A guarantor on a loan is the person who pledges to repay the loan to the lender if the principle borrower defaults. Lenders usually insist on a guarantor when the borrowing amount is high or if the original borrower has a sketchy credit profile.
Read the terms before signing
A guarantor must not sign loan related documents before reading and understanding the terms and conditions.
Step back if you are not comfortable with any of the clauses of the loan.
Do not give your identity card or passport to anyone other than the lending institution.
Asses the capability and purpose of the borrower
It is a wise decision not to become a guarantor unless you know the person's credibility and capability.
Be informed about the borrower's utility with the money and the intentions.
Impact on your credit history
If the person for whom you are guaranteeing the loan defaults the payments, it is highly probable that it will affect your credit history.
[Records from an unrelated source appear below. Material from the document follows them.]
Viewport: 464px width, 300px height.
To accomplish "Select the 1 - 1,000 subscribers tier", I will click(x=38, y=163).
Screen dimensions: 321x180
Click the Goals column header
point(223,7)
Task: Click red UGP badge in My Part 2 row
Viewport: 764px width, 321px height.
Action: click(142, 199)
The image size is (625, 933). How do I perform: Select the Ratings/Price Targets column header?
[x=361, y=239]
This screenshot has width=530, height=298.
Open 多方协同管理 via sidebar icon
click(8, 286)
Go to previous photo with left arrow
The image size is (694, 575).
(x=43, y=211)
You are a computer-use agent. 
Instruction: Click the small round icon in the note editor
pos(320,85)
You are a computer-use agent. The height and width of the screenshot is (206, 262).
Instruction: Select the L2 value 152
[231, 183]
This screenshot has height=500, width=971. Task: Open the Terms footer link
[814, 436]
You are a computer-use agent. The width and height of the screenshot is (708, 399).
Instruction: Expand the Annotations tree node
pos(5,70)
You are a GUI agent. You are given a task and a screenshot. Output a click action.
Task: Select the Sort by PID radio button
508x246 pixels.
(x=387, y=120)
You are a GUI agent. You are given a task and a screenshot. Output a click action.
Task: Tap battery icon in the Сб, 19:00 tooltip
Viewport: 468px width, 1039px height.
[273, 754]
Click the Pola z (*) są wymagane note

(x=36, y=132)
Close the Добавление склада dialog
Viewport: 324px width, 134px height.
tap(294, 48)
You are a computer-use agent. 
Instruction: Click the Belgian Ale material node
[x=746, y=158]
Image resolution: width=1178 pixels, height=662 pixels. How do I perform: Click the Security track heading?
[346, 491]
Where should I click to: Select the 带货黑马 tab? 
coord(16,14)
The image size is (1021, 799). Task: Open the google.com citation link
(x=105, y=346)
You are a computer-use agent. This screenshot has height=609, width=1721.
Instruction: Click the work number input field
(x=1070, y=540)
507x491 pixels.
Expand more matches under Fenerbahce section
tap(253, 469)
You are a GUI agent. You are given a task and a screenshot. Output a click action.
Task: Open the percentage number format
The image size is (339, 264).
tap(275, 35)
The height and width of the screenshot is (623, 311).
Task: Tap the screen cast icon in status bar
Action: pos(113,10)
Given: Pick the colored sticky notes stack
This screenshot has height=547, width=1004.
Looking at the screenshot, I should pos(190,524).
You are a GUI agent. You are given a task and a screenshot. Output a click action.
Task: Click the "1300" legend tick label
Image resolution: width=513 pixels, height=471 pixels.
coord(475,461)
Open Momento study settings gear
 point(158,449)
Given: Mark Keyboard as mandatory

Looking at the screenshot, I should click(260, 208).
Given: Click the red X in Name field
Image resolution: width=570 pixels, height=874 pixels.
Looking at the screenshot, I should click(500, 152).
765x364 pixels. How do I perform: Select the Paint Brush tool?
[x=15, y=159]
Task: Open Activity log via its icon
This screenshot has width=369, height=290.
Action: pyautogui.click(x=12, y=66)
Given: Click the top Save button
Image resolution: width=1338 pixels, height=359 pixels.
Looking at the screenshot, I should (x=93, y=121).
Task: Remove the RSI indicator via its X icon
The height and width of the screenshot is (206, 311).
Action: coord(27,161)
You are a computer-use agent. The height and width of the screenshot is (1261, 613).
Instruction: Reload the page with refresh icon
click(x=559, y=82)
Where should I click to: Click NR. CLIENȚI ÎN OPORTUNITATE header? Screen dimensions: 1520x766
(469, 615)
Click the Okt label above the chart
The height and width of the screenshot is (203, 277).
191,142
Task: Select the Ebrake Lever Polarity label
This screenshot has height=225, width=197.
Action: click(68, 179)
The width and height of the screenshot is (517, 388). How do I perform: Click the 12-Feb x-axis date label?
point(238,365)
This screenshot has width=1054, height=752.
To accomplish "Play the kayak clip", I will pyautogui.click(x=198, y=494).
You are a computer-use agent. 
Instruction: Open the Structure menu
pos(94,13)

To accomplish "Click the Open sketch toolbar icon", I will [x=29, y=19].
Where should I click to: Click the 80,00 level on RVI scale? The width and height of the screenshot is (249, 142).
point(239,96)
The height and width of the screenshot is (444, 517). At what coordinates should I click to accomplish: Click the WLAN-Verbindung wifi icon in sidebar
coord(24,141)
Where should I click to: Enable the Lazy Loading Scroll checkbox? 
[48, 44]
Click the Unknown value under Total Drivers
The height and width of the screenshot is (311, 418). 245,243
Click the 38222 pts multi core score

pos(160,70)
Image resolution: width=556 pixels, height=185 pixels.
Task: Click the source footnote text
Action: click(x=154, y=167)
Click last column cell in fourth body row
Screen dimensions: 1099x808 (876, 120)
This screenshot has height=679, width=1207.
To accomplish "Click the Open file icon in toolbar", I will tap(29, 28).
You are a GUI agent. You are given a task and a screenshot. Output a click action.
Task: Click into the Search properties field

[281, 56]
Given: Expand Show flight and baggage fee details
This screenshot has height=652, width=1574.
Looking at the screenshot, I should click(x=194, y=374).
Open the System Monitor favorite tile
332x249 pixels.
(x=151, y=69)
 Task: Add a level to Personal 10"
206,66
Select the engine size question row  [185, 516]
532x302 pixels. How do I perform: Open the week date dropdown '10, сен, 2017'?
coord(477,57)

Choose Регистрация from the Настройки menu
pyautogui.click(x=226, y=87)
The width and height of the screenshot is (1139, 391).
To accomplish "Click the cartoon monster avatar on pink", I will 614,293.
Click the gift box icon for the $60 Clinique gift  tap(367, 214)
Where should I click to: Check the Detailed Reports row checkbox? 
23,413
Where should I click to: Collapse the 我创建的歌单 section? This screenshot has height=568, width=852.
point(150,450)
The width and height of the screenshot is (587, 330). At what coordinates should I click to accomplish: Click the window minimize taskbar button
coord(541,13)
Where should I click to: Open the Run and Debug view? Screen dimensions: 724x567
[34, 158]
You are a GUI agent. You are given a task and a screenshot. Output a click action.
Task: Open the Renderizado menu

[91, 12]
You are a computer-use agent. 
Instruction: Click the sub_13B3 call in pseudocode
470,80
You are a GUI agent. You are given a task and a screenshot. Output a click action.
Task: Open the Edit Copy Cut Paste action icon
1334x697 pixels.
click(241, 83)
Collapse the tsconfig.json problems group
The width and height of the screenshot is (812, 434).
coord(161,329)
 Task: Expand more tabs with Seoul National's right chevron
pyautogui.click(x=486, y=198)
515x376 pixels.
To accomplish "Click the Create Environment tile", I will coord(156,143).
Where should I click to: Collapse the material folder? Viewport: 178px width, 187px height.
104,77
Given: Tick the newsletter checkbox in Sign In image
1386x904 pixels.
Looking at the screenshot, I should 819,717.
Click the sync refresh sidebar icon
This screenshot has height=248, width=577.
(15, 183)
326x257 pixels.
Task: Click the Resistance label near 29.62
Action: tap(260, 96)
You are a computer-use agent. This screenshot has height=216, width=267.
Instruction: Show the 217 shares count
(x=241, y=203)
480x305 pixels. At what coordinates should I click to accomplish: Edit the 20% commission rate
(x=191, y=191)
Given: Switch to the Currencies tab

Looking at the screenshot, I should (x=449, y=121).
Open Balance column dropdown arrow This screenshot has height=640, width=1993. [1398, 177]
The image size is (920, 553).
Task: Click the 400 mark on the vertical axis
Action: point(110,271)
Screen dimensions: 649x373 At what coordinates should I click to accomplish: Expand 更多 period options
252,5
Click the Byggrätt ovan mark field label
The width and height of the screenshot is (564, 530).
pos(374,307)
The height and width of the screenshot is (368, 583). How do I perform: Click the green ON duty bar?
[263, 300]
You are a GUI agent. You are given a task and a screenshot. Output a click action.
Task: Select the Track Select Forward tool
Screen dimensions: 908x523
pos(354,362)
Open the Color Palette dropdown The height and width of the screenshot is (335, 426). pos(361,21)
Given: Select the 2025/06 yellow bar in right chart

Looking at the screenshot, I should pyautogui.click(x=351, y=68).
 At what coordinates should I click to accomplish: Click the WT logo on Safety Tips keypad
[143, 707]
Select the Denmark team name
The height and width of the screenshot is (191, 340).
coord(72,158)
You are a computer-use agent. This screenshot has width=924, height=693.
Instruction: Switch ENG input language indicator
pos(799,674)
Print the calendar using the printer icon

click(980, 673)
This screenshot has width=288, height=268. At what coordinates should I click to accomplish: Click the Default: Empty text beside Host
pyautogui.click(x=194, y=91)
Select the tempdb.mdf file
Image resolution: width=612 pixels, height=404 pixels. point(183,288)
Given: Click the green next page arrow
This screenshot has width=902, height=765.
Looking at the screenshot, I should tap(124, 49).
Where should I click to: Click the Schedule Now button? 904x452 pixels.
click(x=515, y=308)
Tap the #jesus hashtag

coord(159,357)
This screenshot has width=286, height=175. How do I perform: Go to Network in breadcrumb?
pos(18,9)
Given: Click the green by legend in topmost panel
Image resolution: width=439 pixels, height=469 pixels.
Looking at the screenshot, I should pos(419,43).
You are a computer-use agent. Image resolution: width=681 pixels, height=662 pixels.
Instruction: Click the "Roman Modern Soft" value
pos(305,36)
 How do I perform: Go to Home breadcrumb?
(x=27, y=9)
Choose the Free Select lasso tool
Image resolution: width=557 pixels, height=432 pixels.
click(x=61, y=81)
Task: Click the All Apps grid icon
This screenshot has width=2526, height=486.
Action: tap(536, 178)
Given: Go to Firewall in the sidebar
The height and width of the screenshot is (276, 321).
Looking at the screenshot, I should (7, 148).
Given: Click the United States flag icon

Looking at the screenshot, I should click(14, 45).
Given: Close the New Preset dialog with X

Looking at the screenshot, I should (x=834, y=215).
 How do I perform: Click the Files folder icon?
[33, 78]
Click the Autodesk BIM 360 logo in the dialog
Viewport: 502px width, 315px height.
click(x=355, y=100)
You might end up with a bad credit report, barring you from borrowing money for several years. Hence, keep a track of the repayments of the loan.
If you want to opt-out as a guarantor for a loan, you can find a substitute and approach the bank. If the lender is comfortable with the credentials of the substitute guarantor, you would be relieved.
If the borrower has taken an additional loan without your consent over the original amount, you may approach the bank to relieve you. However, you will still be the guarantor for the outstanding original amount.
Seek legal guidance
If your personal relationship with the borrower breaks down after a period due to some misunderstandings and there is a default in the repayments. You can seek a legal help from a lawyer to avoid such tricky situations.
If you have pledged your assets as a security for the loan, the lender can auction the same to recover the outstanding. However, you can fight your case through the legal system, if your property is under construction.
A friend in need is a friend indeed! However, it is better to take precautions rather than putting oneself at risk.